What do you value about ACRL? The chance to find an intellectual home among peers who have so much to give and share. I have missed the chance to meet with old friends and new in person at conferences. However, I have really enjoyed learning what we can do to connect and grow online without ever leaving my bubble. I have attended so many excellent presentations and found so much to explore.

What do you as an academic librarian contribute to your campus? As a science librarian, I work with several departments to help with research, finding articles for grants, tracking down obscure or difficult to find material and training undergraduates and graduate students to find relevant information and keep track of what is available. I have a passion for assessment in instruction, although I am still hoping we get less nervous about goal setting and having our colleagues act as coaches to help us meet them. I miss the days when I worked at a reference desk and got to answer questions as they came in, but I do enjoy trying to bring the reference desk to the classroom. Teaching is an endlessly interesting puzzle, and while I try things that work and some that don’t, each class is an adventure and a chance to be more effective. Over the years, I have learned to respect that I am part of a larger system, and I have been known to create problems when I try to bend to get needed material to our patrons, no matter our official policy.
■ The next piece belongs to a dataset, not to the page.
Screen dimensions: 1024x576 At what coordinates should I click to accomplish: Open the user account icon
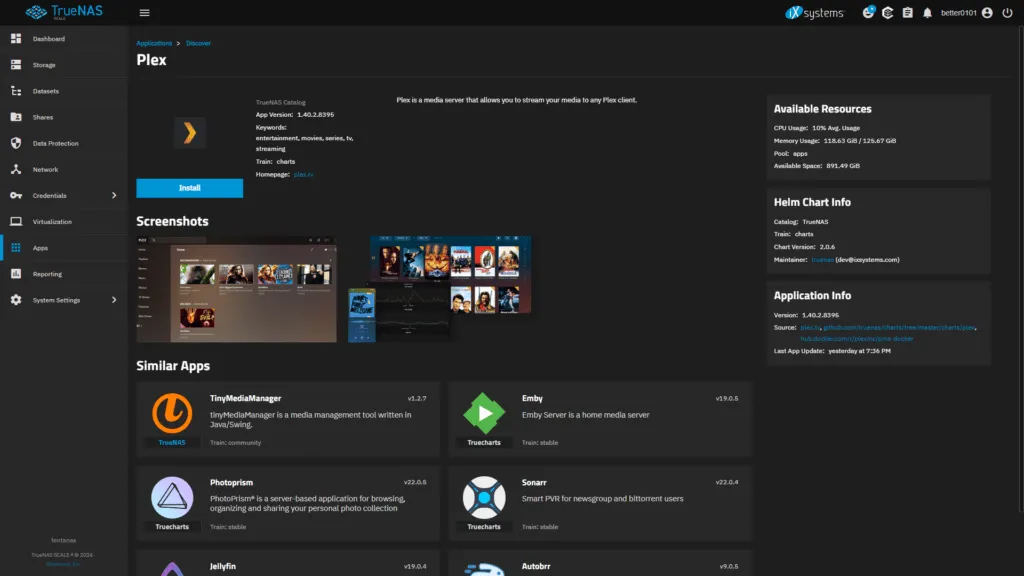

In your own words: I have a passion for being a librarian and I love working at a university. Meeting folks who are starting research, have been doing research for some time and everything in between is endlessly fascinating. I worked in a variety of fields before going into librarianship and so many things that I have studied and found interesting over the years have proven valuable as I try to help someone get the information they need. An especially important part of what we offer as librarians is to help close the opportunity gap for our students. I am one of the few librarians working with the amazing educators in the National Institute on Scientific Teaching a community changing how we teach in undergraduate STEM classes. I have found that the training embraced by this community aligns well with the best practices for instruction in information literacy and I have enjoyed the challenge of trying to bridge those communities and have them inform each other.